Ya fuera porque hubieran hallado una razón para comprenderla, o porque consiguió nacer en ellos la esperanza y la ilusión, la mayoría de los habitantes del reino creyeron a su soberana, y confiaron, y apoyaron, con duro trabajo, las soluciones que ofreció. Hicieron bien. Se convirtió en una buena reina, capaz de apreciar los matices más sutiles de cada situación y por ello tomar buenas decisiones, obteniendo el mayor provecho posible en cualquier circunstancia. Era muy detallista con su trabajo, lo que reducía al mínimos sus errores. Hábil para averiguar que movía a los demás y cuáles eran sus temores, fue una brillante negociadora, capaz de convertir en aliados a históricos enemigos.

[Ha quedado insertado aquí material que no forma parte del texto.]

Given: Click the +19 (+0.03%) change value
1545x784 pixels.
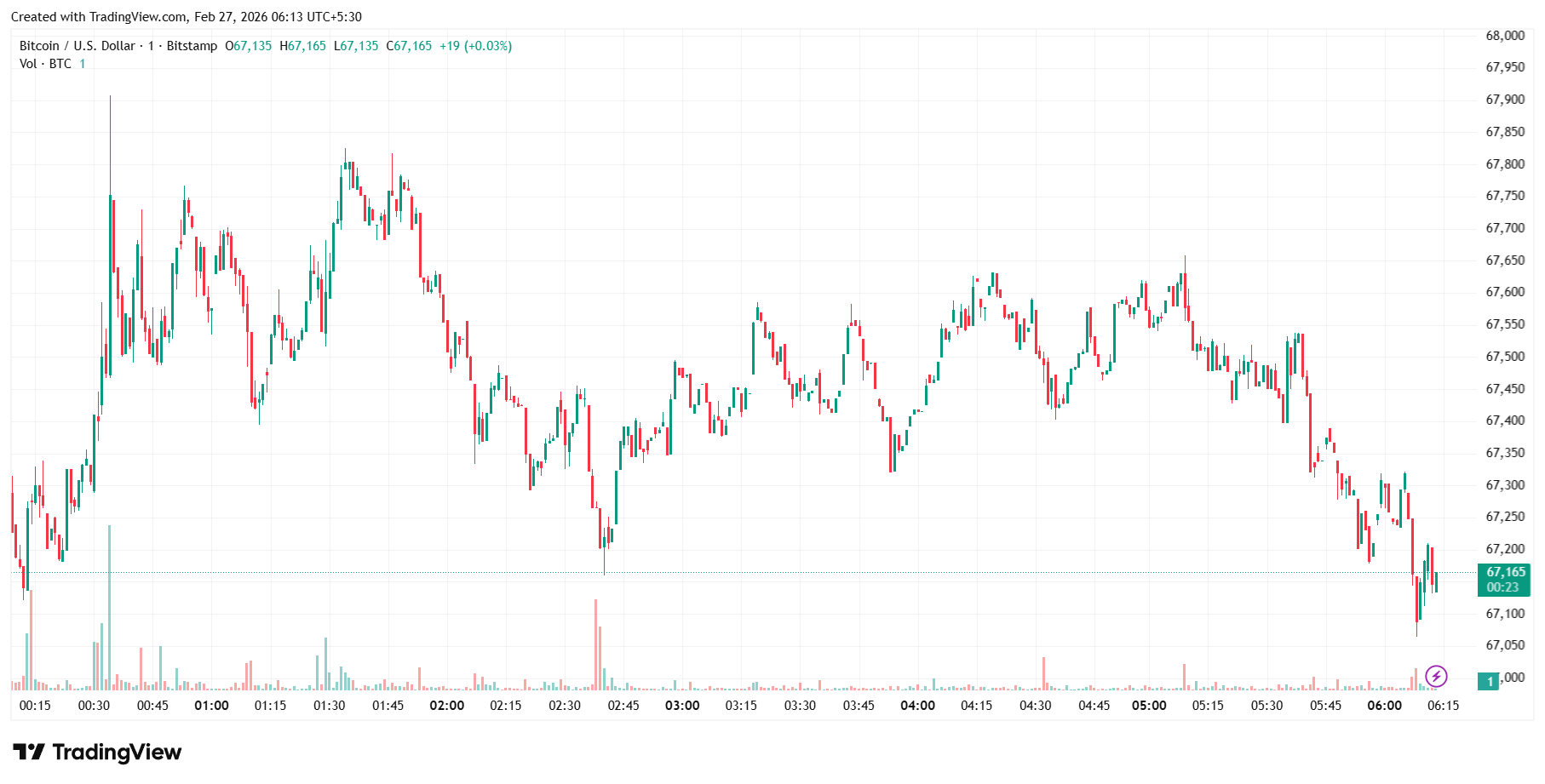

Y el reino, con ella al mando, recuperó la riqueza perdida, y alcanzó una fortaleza que le hizo mantenerse próspero durante muchos, muchos años, aunque las circunstancias fueran difíciles.

La princesa del guisante: así fue llamada Blanca toda su vida, también siendo reina, y así ha pasado a la historia. Nació como burla a las manías de una niña caprichosa, pero fue después, y todavía sigue siendo, resumen de una sensibilidad de la que todos se beneficiaron.